We left off yesterday with a question on the Rambam. Given that aveilus is a begins at kevura and aninus ends at kevurah, it seems that there is no overlap between the two. How then can the Rambam use the pasuk of “V’achalti chatas ha’yom,” from which we learn hilchos aninus, namely that an onein may not eat kodshim, as the source for a chiyuv of aveilus d’oraysa?
Rav Soloveitchik (Shiurim l’Zecher Aba Mori vol 2) answers this question by first setting down the following yesod: aveilus, though primarily demarcated by restrictions on the aveil, is actually a kum v’aseh, a positive kiyum mitzvah. Not wearing shoes, not bathing, not sitting on a chair, etc. are not ends in themselves, but are primarily designed to elicit a certain mindset of mourning.
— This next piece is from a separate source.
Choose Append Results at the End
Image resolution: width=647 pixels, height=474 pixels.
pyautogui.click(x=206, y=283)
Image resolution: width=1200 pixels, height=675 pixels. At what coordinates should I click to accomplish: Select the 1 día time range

Though nihugei aveilus, the prohibitions that the aveil must observe, do not apply until after kevurah, that does not mean a person is an onein and not an aveil to that point. A person has a shem aveil, he wears the hat of onein/aveil simultaneously, from the moment of his relative’s death. However, just as aninus exempts the mourner from all other positive mitzvos, it also exempts the mourner from the positive kiyum of aveilus as well.
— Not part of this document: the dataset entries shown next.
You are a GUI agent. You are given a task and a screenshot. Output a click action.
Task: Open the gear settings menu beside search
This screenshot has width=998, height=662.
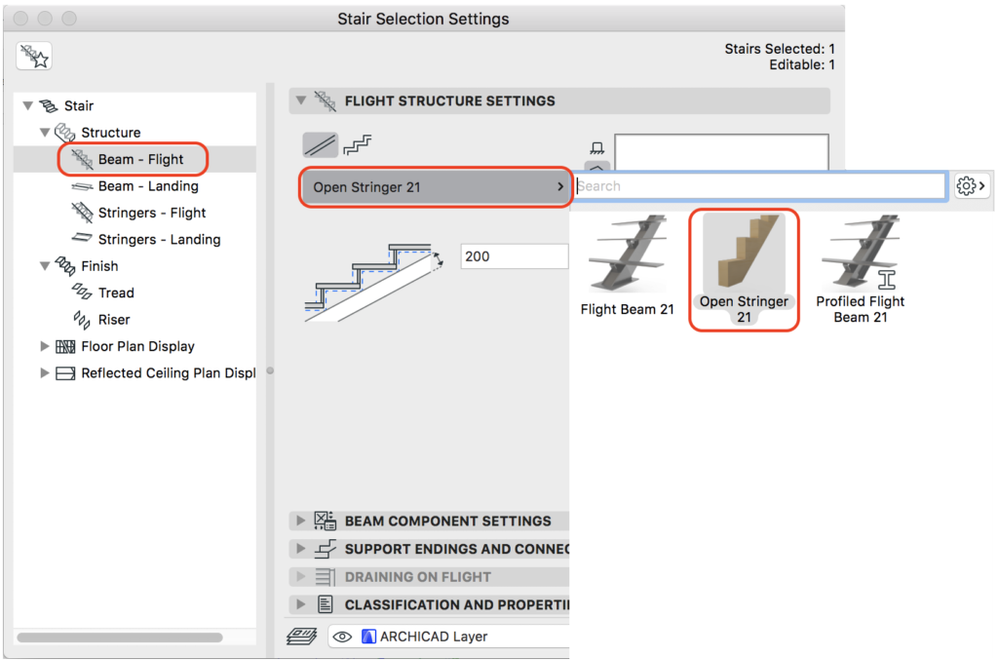tap(971, 186)
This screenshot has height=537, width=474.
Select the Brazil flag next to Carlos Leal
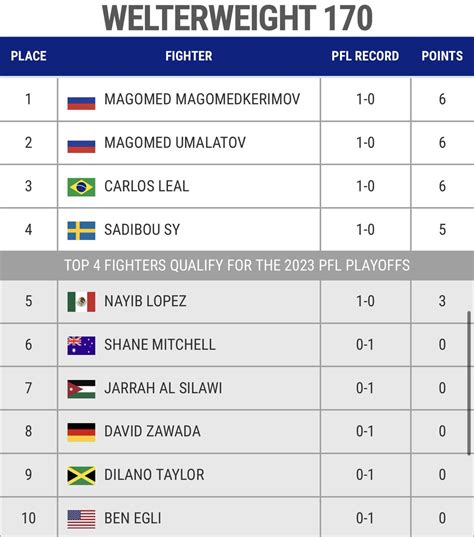81,187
Kevurah is not the mechayeiv of aveilus; the mechayeiv is misah, exactly like aninus. Kevurah merely brings to a close the state of aninus, which exempted the mourner from practicing nihugei aveilus, and m’meila those obligations set in.
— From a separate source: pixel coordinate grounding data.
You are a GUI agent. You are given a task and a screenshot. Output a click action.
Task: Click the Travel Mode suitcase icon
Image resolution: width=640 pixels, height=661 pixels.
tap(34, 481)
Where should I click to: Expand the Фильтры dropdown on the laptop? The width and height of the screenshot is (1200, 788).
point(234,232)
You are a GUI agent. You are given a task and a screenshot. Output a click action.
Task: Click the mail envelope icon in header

Rav Soloveitchik has a number of proofs that the shem aveil applies earlier than kevurah. 1) Under certain circumstances (see M"K 22) where the body is shipped of for burial, aveilus sets in immediately for those mourners who stay behind and do not travel with it. Kevurah has not yet happened, but nihugei aveilus begin because the period of aninus comes to a close at that point. 2) The view of the SM”K (which we do not accept l’halacha) is that although we do not begin counting shiva until burial, nihugei aveilus begin from the time of the relative's death. Why do these days not count for shiva if nihugei aveilus apply? Because, answers the Rav, the prohibitions of nihugei aveilus do not make for a positive kiyum.